▶ **Text segment**:
• • • •
Definition of ‘establishment’ under EU Regulation 1346/2000 discussed

Supreme Court of United Kingdom– Deciding the present appeal which relates to the issue as to what connection a foreign company must have with the United Kingdom so as to entitle an English court to wind it up, if its centre of main interests (“COMI”) is in another member state of the European Union, the Court unanimously dismissed the appeal stating that the EU Regulation’s 1346/2000 (Regulation) definition of “establishment”, which must be read as a whole, envisages a fixed place of business and business activity carried on, also consisting in dealings with third parties, and not merely acts of internal administration like in this case. Lord Sumption further noted that where a company has no subsisting business it is clearly not the case that the mere internal administration of its winding up will qualify. Such activity would not be “exercised on the market”; moreover, if it were enough to establish jurisdiction then the requirement for “economic activities” would add little or nothing to the definition of establishment.

As per the facts Olympic Airlines SA was wound up by a court in Athens. The main liquidation proceedings are ongoing in Greece. The company pension scheme has a £16m deficit. Olympic Airlines SA is liable to make good the deficit by S. 75 of the Pensions Act, 1995 and it is unlikely to be able to do so. Members of the pension scheme are eligible for compensation under the Pensions Act, 2004 from the UK’s Pension Protection Fund in respect of the shortfall. Such compensation is payable from the date when a “qualifying insolvency event” occurred. Thus, the important question for the court is, therefore, whether Olympic Airlines SA had an “establishment” in the UK entitling the English court to make a winding-up order under the Regulation, so that it can be said that a qualifying insolvency event occurred.
• • • •
▶ **Given request 1**:
In the Olympic Airlines summary, what is the size of the deficit in the company pension scheme?
▶ **Given request 2**:
Please write out the Olympic Airlines summary between "As per the facts" and "insolvency event occurred.", inclusive.

▶ **Data section**:
• • • •
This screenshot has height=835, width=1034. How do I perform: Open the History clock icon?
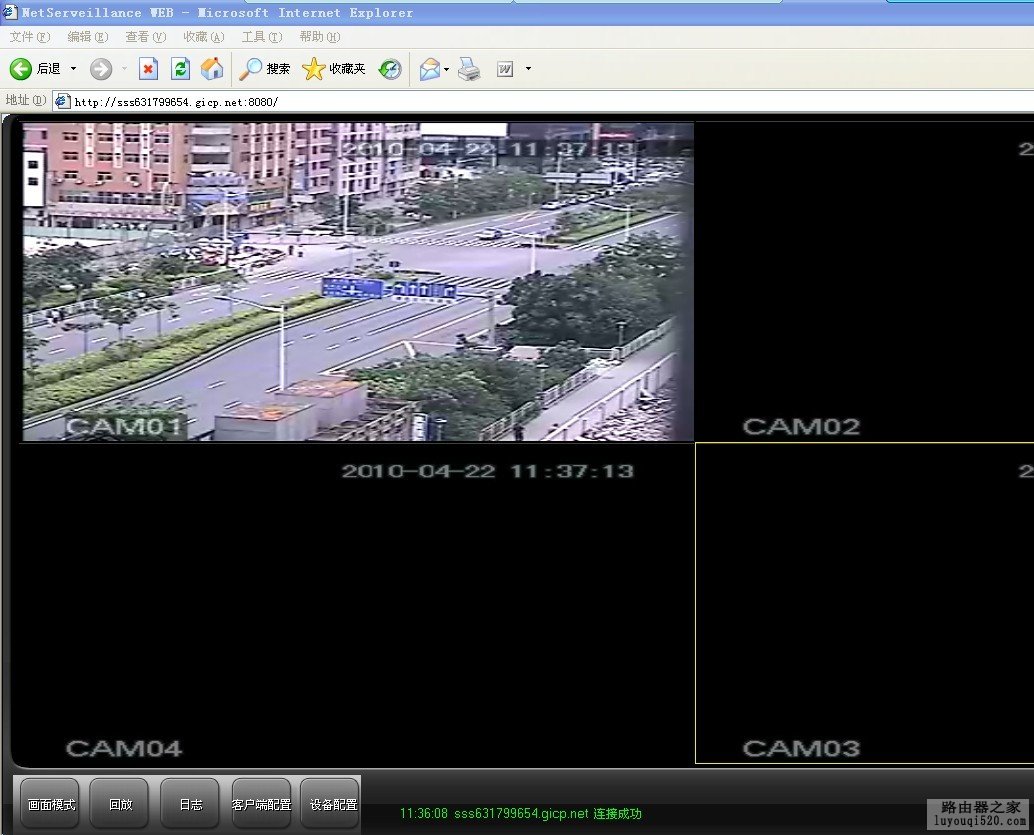(x=390, y=69)
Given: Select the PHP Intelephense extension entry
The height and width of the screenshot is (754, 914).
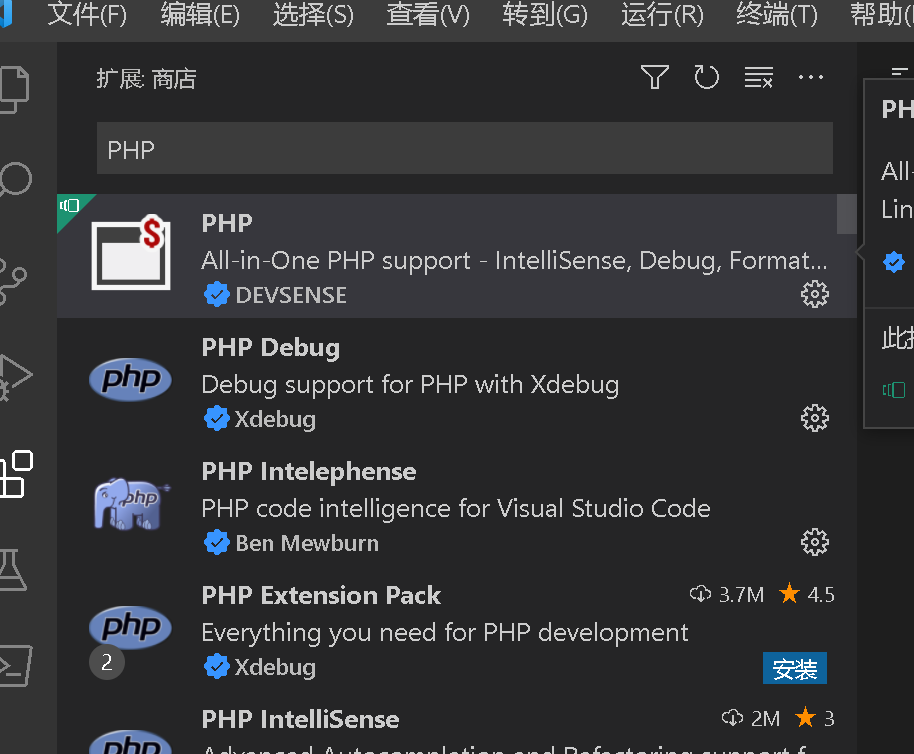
• • • •
▶ **Exercise result 1**:
£16m

▶ **Exercise result 2**:
As per the facts Olympic Airlines SA was wound up by a court in Athens. The main liquidation proceedings are ongoing in Greece. The company pension scheme has a £16m deficit. Olympic Airlines SA is liable to make good the deficit by S. 75 of the Pensions Act, 1995 and it is unlikely to be able to do so. Members of the pension scheme are eligible for compensation under the Pensions Act, 2004 from the UK’s Pension Protection Fund in respect of the shortfall. Such compensation is payable from the date when a “qualifying insolvency event” occurred. Thus, the important question for the court is, therefore, whether Olympic Airlines SA had an “establishment” in the UK entitling the English court to make a winding-up order under the Regulation, so that it can be said that a qualifying insolvency event occurred.